Personal information
- Born: January 23, 1959 Inglewood, California, U.S.
- Died: January 10, 2009 (aged 49) Tracy, California, U.S.
- Listed height: 6 ft 2 in (1.88 m)
- Listed weight: 235 lb (107 kg)

Career information
- High school: Inglewood
- College: USC
- NFL draft: 1981: 12th round, 315th overall pick

Career history
- Baltimore Colts (1981)*; Los Angeles Raiders (1982)*; San Francisco 49ers (1982); Los Angeles Express (1983); Houston Gamblers (1984); Denver Broncos (1985)*;
- * Offseason and/or practice squad member only
- Stats at Pro Football Reference

= Eric Scoggins =

American football player (1959–2009)

Eric Thomas Scoggins (January 23, 1959 – January 10, 2009) was an American professional football player who was a linebacker for one season in the National Football League (NFL) for the San Francisco 49ers.

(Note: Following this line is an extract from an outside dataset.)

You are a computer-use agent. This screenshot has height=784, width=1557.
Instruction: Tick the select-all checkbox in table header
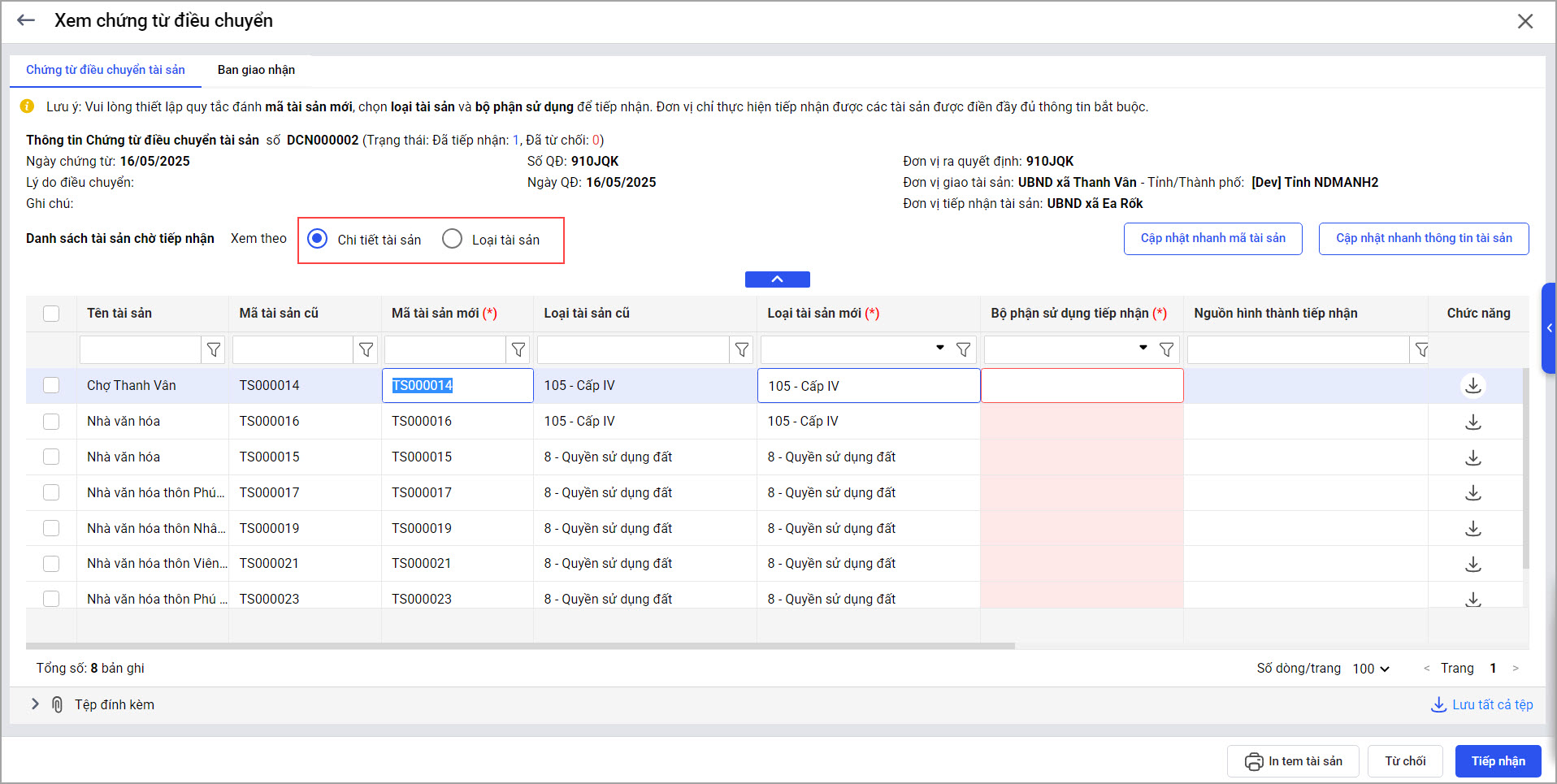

Scoggins also played in the United States Football League (USFL) for the Los Angeles Express and Houston Gamblers.

He was diagnosed with ALS in January 2007 and died from the disease on January 10, 2009. He is one of at least 345 NFL players to be diagnosed after death with chronic traumatic encephalopathy (CTE), which is caused by repeated hits to the head.